For those interested in the very best headphone amps, your first considerations should be (in no particular order):
- Apex HiFi Audio Pinnacle (OTC tube)
- Apex HiFi Audio Teton (OTL tube)
- Eddie Current Balancing Act (OTC tube, sometimes said to be the Pinnacle's little brother, close in performance and less than half the price, and more flexible)
- Woo Audio WA5 fully upgraded (OTC tube)
- Woo Audio WA-234 Mono fully upgraded (OTC tube)
As these are all tube amps (I believe tubes provide the greatest transparency), it's necessary to use top quality tubes in them. But if tubes aren't your thing, prioritize the following:
- Balanced Beta22. Headphone amp and speaker amp, ridiculously powerful. YBM Audio uses top quality components and can build you a phenomenal one.
- Ray Samuels Audio The Dark Star, which is also insanely powerful like the Beta22.
- Violectric HPA-V281
As for the best electrostatic amps, I suggest putting these at the top of your list:
- Properly built KGSSHV Carbon (Mjolnir Audio)
- Properly built Nanotube aka Circlotron (nobody openly sells this)
- Properly built DIY version of the Stax SRM-T2 (nobody openly sells this)
- HeadAmp Blue Hawaii SE w/ Alps RK50, or an equally well built equivalent Blue Hawaii
Some of these amps have an incredible amount of functionality. This is highlighted in the table below.
There are a few tube DACs, which color the sound so they may not be for everyone.
Get Me Started With Headphones
Below is a list of popular headphone systems for a specified usage.
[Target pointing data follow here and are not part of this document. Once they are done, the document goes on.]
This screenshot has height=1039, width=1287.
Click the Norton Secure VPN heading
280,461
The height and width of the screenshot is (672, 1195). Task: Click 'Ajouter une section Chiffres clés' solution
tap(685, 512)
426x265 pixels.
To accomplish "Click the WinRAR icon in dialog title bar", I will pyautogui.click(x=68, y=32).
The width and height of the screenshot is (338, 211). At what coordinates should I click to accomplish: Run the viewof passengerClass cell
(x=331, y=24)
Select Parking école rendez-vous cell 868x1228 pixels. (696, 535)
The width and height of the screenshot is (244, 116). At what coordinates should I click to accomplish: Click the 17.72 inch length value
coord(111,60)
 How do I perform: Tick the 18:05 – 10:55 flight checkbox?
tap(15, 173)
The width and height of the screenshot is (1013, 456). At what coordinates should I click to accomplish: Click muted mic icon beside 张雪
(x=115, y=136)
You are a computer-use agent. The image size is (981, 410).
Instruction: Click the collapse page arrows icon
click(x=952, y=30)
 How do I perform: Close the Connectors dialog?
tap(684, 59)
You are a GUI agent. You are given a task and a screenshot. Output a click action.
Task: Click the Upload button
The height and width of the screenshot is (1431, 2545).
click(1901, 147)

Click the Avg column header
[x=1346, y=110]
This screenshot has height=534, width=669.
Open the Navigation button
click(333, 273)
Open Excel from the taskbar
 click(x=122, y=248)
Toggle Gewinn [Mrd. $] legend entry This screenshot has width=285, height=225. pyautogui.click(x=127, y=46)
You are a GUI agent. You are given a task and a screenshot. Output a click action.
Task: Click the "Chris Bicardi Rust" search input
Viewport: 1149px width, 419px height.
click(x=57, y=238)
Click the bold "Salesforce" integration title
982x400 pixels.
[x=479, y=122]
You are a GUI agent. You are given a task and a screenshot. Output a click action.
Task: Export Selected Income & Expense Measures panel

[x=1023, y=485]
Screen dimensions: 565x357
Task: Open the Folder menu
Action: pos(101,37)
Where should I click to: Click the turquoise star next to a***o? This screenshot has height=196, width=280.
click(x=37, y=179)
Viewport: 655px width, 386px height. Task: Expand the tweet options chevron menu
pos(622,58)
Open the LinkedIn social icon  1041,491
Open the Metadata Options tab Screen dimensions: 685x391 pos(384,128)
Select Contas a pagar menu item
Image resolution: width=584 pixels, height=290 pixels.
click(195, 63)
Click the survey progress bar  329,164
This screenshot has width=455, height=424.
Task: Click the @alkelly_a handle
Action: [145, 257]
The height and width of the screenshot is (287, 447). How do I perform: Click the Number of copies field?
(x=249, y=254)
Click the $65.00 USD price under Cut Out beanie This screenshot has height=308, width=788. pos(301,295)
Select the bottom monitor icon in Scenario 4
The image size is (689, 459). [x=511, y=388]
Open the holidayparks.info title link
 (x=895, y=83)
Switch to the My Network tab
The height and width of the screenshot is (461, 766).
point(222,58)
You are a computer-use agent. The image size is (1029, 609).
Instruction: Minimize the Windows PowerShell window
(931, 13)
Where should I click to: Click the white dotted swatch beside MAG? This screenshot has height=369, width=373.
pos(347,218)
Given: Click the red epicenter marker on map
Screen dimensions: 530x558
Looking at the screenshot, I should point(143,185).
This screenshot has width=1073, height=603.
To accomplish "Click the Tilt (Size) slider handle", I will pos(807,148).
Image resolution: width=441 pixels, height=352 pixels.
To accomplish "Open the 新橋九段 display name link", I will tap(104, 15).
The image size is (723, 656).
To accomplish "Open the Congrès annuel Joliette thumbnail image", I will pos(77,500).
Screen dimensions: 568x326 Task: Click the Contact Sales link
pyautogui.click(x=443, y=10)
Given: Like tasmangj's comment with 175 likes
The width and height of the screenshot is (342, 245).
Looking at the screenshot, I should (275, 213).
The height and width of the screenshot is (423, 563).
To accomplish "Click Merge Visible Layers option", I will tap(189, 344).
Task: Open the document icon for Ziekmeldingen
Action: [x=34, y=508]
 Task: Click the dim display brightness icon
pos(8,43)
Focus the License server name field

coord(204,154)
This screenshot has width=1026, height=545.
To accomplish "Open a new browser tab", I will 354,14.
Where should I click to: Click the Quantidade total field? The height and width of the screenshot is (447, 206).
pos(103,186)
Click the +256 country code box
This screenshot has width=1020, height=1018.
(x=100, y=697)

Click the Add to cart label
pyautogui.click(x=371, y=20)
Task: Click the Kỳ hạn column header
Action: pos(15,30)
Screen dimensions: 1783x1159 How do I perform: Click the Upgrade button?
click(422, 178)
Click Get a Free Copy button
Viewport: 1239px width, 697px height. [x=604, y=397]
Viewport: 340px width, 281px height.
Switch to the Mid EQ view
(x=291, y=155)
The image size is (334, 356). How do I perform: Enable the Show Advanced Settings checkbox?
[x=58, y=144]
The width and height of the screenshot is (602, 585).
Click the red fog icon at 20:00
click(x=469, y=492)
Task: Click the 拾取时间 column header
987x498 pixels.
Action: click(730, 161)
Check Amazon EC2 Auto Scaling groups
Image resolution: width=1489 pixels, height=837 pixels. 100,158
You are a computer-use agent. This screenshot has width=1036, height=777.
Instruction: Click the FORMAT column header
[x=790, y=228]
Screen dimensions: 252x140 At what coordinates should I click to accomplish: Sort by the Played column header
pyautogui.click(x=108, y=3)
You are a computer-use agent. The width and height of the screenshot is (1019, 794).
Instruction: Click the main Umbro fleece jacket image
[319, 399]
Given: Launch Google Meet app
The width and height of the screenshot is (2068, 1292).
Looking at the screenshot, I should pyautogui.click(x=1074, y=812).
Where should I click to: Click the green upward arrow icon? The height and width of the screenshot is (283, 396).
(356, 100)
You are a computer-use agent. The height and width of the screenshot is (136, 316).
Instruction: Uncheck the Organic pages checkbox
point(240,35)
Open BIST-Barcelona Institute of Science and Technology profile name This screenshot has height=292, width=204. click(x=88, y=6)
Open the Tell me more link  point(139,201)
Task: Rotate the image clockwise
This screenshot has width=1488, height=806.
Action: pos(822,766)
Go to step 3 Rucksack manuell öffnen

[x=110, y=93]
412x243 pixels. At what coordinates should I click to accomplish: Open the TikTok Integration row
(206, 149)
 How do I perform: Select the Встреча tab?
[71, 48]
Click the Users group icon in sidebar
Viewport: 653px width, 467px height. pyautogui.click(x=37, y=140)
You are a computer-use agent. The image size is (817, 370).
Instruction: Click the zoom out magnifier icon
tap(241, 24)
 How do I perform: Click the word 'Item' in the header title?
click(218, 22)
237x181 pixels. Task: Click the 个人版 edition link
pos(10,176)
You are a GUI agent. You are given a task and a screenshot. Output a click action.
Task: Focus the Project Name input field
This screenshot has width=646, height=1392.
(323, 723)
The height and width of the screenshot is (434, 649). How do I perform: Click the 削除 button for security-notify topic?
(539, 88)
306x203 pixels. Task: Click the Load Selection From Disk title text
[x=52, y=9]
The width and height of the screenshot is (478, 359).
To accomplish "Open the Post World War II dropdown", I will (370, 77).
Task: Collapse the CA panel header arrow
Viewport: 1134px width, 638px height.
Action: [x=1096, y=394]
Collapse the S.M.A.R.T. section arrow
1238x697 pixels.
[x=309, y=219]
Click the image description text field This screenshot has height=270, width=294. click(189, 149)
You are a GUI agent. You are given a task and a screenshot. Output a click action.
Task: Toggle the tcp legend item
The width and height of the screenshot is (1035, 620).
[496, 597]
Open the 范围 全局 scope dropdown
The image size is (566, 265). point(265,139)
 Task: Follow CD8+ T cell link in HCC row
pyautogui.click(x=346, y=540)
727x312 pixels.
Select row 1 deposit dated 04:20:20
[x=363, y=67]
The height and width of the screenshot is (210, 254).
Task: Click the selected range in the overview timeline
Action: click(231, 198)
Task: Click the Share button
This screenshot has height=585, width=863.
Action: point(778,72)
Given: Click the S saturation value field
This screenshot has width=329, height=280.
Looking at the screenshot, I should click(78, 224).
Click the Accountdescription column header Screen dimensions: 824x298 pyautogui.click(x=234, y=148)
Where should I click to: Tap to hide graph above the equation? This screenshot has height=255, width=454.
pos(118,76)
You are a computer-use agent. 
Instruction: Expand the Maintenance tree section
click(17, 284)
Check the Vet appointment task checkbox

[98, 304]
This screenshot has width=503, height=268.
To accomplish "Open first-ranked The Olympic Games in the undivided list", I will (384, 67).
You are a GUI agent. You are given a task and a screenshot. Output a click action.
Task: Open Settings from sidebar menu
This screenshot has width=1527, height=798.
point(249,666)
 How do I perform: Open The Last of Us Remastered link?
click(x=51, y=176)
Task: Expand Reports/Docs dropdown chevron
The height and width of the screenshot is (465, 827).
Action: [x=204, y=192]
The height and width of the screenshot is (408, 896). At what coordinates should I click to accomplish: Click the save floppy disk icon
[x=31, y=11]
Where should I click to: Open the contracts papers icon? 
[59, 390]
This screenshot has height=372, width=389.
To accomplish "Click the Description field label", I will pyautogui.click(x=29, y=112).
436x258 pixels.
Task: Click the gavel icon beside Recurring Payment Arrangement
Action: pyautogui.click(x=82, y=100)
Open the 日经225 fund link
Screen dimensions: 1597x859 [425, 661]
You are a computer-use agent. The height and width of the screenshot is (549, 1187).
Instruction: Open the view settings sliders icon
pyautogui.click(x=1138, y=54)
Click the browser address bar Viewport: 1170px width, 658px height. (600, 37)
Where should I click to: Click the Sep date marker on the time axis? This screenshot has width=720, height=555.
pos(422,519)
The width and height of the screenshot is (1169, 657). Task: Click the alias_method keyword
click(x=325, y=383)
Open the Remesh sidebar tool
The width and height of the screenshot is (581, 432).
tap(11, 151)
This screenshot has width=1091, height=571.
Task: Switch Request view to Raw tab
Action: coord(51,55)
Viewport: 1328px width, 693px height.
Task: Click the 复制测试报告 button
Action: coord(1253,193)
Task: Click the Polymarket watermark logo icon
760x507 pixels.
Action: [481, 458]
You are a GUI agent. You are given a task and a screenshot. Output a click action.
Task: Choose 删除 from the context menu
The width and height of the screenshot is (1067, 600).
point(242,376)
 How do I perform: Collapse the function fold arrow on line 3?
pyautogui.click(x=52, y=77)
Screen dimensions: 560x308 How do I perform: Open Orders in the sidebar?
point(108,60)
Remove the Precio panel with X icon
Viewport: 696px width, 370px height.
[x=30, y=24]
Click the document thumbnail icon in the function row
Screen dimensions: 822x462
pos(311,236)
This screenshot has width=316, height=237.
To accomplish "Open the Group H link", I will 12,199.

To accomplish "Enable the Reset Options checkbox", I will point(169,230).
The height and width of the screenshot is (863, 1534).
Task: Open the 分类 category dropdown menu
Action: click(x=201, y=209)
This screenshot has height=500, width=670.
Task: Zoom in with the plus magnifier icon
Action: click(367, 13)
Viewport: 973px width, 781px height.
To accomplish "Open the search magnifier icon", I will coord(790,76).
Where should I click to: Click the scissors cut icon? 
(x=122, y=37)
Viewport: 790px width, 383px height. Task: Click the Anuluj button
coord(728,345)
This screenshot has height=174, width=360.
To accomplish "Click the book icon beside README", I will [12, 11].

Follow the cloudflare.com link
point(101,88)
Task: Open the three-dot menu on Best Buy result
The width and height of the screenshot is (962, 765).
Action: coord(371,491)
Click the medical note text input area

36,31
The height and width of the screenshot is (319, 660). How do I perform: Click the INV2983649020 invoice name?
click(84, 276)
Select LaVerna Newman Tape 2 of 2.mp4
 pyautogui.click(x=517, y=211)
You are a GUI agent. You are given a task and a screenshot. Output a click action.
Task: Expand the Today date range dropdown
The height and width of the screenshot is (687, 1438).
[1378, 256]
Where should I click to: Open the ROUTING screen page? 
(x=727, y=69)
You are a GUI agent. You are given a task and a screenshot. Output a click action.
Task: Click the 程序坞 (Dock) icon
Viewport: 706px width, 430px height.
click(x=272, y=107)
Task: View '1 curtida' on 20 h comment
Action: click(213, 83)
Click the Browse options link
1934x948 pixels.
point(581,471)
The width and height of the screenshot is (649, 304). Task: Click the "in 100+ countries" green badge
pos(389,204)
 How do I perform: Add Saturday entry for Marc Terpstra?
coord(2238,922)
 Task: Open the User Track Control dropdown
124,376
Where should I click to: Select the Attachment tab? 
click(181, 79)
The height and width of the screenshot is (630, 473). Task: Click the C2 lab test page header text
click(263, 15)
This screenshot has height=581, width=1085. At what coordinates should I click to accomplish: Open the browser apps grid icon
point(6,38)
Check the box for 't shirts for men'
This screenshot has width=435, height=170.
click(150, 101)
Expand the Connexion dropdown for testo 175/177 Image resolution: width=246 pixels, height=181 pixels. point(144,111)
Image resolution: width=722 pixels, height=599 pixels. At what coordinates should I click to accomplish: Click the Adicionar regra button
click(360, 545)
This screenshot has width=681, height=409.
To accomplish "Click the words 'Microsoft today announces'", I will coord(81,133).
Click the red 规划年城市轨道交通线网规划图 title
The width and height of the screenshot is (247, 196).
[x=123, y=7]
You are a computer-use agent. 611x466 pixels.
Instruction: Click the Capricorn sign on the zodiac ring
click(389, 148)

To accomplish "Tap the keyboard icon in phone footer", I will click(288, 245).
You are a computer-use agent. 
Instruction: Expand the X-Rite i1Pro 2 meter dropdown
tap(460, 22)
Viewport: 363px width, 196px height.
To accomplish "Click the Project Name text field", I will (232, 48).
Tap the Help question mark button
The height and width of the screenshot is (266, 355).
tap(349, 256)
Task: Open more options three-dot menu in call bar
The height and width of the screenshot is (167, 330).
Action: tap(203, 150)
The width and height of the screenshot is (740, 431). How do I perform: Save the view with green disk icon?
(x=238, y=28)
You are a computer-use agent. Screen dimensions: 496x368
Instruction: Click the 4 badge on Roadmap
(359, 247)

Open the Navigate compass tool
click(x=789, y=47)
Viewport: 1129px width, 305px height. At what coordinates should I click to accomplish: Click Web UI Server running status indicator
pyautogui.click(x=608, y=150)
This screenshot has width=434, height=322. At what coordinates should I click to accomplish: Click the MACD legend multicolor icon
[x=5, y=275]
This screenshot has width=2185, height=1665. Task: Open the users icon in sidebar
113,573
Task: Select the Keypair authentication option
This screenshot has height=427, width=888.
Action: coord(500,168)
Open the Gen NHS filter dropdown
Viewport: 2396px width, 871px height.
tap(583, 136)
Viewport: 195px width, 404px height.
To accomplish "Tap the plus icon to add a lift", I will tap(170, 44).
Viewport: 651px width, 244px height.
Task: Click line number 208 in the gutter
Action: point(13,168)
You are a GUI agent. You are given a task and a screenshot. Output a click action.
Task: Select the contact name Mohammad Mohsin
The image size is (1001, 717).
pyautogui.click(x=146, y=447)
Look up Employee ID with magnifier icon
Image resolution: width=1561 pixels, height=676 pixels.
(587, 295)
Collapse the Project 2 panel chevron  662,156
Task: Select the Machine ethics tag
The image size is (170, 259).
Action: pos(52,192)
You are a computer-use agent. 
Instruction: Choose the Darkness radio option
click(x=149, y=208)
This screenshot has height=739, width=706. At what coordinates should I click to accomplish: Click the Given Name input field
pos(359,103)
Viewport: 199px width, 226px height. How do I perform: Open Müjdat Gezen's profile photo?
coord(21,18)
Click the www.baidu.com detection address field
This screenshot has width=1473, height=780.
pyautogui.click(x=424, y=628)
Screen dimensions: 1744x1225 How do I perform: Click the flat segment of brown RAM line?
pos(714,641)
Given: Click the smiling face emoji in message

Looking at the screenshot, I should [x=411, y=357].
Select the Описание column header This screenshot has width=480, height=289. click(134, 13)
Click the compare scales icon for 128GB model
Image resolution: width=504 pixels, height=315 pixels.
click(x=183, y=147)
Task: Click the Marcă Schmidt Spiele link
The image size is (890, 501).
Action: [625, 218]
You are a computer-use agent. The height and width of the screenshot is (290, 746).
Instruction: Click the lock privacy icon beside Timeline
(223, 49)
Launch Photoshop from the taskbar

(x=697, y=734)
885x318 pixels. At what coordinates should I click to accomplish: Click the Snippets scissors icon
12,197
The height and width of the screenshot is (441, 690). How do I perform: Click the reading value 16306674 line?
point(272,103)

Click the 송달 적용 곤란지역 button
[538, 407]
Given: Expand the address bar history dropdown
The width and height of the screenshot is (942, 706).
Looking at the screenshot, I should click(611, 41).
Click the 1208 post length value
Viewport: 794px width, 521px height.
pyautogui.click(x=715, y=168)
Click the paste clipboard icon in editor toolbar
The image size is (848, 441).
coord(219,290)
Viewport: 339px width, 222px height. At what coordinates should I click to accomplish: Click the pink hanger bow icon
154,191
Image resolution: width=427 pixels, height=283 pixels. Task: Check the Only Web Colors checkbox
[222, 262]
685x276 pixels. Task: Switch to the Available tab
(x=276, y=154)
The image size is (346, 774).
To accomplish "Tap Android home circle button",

I haven't tried every one of them, but they should not disappoint.
- Strictly Gaming: Creative Sound Blaster Z (which includes a mic) or maybe ASUS Strix Soar, AKG Q701 or Audio Technica ATH-AD700X or AD900X or Beyerdynamic DT 990 Pro, AntLion ModMic 4.0 if you must have the microphone attached to the headphone. $230-350
- Entry Level Reference: Schiit Modi 2 + Magni 2 or ODAC + Objective2, and Sennheiser HD 559. $210-310.
- Bore me to Death: ODAC, Objective2, and AKG Q701 or K701 or K702. $470-570
- Open-back Studio Monitoring on a Budget: ODAC or Schiit Modi 2, Little Dot MK2 or Garage1217 Project Horizon III, and Beyerdynamic DT 880 250 Ohm or 600 Ohm. $650-700
- Mid-Fi Fun and Punchy: Schiit Lyr 2 with good tubes, HiFiMan HE-400 with velour or Focus/Focus-A pads, and whatever DAC you can afford.
- Warm and Cozy: Jolida Glass FX Tube DAC III (aftermarket NOS 5751 tubes recommended), Antique Sound Lab MG Head DT OTL MKIII, and Sennheiser HD 650. $1600
- Somewhat Affordable Universal Hi-Fi: Parasound ZDac v.2 and Beyerdynamic T1. $1350
- Simple Hi-Fi for Jazz, Blues, Rock, Rap, or Chamber: Burson Conductor Virtuoso and Audeze LCD-2. $2500-3000
- Entry Level Electrostatic: Cambridge Audio Azur DacMagic 100, Stax SRM-323S, Step down transformer (from your country's AC voltage to 100v, not needed if you're in Japan), and Stax SR-L500. $1490 if importing the amp and headphones from Japan, a steal.
- Tube Roller's Dream: Upgraded Jolida Glass FX Tube DAC III, Cavalli Liquid Glass, and whatever non electrostatic headphones you want.
- Bare Minimum for the HiFiMan HE-6: Cambridge Audio Azur DacMagic 100, Amp Camp Amp (pretty simple DIY monoblock speaker amp), and HiFiMan HE-6. $1800 (what a bargain, seriously).
- Kicks the Ass of Most Dynamic or Orthodynamic Setups: Parasound ZDac v.2, Stax SRM-353X, Step down transformer to 100v (unless you're in Japan), Stax SR-L700. $2390
- The Best Headphone System I've Ever Heard (and many agree): Ayre Acoustics QB-9 or Holo Audio Spring DAC 3, HeadAmp Blue Hawaii SE w/ Alps RK50, and Stax SR-009. $12795 with the QB-9 and $13695 with the Spring DAC 3 (which is probably better), both if you import the SR-009 from Japan.